Each line from the start of the listing below through the line containing "You are a computer-use agent. This" should be reproduced exactly, with no others.

Data below:

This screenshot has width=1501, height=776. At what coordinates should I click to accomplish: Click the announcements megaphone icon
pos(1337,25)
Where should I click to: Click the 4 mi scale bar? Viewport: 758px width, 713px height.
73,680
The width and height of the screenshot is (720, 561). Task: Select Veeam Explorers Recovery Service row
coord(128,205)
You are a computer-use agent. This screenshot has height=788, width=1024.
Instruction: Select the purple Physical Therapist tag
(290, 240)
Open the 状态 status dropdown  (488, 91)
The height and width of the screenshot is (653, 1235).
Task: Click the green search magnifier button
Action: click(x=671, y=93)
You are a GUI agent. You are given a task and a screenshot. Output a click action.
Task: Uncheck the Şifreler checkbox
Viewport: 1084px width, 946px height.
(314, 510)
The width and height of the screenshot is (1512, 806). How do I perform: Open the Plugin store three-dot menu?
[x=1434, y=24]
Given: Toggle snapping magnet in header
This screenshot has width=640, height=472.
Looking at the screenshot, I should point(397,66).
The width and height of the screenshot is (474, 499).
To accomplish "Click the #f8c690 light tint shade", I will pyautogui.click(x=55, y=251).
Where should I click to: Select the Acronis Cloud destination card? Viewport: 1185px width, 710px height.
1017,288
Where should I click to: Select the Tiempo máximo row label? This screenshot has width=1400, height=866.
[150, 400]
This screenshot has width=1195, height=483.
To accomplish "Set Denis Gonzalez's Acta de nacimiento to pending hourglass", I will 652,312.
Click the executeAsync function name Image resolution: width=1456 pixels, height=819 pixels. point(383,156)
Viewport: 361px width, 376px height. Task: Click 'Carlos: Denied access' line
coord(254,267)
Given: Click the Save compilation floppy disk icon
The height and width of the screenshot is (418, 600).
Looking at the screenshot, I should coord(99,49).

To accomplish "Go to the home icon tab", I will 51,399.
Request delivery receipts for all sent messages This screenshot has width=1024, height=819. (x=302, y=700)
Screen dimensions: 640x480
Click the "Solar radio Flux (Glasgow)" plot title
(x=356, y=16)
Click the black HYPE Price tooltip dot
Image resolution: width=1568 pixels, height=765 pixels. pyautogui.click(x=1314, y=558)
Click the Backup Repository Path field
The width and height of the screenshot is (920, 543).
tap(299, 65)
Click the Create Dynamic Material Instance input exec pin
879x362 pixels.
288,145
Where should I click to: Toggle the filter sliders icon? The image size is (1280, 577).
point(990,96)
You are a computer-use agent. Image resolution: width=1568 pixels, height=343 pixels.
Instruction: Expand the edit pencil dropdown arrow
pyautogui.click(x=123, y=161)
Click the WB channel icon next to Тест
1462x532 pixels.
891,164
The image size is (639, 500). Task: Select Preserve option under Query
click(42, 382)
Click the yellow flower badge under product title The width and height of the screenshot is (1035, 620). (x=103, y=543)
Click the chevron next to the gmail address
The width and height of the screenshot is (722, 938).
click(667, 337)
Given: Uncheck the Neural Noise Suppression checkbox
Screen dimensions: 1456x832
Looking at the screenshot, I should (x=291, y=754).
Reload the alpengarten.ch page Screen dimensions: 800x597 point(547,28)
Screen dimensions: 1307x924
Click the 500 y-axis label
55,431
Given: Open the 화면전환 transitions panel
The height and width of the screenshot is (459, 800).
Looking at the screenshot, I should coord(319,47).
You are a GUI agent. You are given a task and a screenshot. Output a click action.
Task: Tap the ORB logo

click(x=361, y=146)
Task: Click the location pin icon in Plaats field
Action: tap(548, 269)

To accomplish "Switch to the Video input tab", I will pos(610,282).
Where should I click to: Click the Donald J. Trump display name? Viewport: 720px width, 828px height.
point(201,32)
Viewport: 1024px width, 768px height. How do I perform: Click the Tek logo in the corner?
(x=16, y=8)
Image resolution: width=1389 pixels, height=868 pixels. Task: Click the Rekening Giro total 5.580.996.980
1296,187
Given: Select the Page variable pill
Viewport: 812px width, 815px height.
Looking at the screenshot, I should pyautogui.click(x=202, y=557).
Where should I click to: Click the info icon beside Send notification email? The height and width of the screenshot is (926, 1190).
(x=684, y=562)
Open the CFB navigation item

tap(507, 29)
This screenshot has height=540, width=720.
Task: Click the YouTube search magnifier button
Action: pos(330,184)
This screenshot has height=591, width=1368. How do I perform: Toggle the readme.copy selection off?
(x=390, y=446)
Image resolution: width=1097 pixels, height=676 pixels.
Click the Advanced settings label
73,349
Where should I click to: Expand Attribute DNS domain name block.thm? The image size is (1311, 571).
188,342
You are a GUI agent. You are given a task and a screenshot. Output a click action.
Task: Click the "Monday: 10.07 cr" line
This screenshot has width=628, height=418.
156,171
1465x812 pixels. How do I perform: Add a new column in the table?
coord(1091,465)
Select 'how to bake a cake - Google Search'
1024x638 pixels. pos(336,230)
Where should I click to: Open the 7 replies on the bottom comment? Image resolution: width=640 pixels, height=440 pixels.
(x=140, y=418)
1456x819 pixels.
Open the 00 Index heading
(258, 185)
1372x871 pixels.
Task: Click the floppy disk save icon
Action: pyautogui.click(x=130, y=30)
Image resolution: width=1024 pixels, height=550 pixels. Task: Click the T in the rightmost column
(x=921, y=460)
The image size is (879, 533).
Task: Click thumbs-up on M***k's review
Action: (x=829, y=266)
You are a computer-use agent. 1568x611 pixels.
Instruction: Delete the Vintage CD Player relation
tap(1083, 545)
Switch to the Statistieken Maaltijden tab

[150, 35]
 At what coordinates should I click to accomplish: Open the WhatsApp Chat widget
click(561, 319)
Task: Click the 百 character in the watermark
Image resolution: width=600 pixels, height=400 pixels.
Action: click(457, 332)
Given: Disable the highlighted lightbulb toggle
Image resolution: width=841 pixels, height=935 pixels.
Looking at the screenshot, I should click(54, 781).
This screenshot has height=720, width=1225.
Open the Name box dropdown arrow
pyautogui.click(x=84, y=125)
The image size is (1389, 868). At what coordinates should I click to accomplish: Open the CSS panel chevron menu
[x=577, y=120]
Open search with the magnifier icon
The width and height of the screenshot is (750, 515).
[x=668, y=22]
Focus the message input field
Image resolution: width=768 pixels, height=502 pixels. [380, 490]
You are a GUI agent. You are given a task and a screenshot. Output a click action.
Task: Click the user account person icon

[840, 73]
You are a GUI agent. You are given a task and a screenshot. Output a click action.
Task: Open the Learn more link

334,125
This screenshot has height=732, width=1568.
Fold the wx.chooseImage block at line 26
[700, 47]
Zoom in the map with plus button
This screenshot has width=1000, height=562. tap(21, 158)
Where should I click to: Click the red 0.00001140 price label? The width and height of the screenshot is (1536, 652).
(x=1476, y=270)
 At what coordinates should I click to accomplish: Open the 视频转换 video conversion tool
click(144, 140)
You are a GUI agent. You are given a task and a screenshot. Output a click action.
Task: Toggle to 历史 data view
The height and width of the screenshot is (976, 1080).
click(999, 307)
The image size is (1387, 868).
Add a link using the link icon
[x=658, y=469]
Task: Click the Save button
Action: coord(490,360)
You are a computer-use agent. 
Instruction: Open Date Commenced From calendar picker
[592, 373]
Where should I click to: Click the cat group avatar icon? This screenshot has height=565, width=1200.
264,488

End of Data.

Written response ->
This screenshot has width=1501, height=776. At what coordinates should I click to accomplish: Click the announcements megaphone icon
pos(1337,25)
Where should I click to: Click the 4 mi scale bar? Viewport: 758px width, 713px height.
73,680
The width and height of the screenshot is (720, 561). Task: Select Veeam Explorers Recovery Service row
coord(128,205)
You are a computer-use agent. This screenshot has height=788, width=1024.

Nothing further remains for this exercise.